#### The task:
Each line of the entries below that includes "computer" belongs in your answer.

-------- Record set --------

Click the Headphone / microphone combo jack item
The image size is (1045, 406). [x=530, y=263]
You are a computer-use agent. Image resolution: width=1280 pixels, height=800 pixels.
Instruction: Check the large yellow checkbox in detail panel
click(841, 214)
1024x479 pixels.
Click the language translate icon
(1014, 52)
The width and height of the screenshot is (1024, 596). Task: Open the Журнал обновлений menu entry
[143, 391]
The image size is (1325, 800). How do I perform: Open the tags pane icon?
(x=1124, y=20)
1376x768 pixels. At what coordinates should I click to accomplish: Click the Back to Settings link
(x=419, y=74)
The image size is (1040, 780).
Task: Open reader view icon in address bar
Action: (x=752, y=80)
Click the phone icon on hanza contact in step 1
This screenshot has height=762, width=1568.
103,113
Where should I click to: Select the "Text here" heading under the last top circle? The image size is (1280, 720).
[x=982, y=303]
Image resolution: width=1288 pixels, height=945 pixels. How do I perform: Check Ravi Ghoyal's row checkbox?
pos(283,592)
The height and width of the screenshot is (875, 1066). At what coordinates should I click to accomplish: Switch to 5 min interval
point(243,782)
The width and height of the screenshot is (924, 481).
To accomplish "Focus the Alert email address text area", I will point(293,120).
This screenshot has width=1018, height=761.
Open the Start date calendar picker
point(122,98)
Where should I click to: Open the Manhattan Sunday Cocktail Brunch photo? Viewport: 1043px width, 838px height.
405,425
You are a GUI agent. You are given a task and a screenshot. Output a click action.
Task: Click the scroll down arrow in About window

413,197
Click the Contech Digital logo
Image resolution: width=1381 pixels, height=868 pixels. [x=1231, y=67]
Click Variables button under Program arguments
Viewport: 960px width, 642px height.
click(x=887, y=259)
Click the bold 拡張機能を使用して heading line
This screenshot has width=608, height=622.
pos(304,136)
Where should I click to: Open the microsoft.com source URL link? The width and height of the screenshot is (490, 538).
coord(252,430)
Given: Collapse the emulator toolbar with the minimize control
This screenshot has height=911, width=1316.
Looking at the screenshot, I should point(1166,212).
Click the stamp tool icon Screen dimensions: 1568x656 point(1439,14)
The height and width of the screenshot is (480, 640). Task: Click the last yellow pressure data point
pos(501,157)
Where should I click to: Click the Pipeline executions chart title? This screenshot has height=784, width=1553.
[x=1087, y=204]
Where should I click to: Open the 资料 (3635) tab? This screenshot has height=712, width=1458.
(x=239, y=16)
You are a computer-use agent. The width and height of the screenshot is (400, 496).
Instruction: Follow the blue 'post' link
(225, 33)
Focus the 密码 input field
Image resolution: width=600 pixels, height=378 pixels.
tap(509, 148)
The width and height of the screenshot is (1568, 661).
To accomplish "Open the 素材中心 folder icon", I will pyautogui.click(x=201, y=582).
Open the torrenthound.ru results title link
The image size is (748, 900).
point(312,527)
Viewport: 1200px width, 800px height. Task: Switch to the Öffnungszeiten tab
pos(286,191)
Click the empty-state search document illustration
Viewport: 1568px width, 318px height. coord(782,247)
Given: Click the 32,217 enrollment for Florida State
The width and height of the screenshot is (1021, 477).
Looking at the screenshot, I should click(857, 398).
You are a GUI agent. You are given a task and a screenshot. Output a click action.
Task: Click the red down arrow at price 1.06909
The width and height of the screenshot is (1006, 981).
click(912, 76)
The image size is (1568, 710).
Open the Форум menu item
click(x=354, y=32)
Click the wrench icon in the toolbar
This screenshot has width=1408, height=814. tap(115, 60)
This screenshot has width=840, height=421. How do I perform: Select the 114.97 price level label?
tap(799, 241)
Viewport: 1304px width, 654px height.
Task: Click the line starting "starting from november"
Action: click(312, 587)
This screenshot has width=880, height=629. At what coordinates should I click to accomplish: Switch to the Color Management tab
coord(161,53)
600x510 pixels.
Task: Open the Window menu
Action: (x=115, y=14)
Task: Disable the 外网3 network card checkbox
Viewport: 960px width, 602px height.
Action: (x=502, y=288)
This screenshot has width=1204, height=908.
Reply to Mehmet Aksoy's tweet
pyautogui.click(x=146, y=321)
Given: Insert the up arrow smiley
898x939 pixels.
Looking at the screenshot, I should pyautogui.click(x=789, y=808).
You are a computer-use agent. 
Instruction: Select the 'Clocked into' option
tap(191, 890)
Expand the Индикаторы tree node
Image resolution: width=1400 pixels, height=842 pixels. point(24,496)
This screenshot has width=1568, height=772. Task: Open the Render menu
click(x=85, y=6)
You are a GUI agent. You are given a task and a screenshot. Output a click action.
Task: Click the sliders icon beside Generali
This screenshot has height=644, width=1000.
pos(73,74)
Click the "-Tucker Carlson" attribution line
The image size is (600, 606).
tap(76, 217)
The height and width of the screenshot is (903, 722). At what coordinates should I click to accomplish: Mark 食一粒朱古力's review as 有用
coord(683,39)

--------

#### Output of the task:
You are a computer-use agent. Image resolution: width=1280 pixels, height=800 pixels.
You are a computer-use agent. The width and height of the screenshot is (400, 496).
You are a computer-use agent. 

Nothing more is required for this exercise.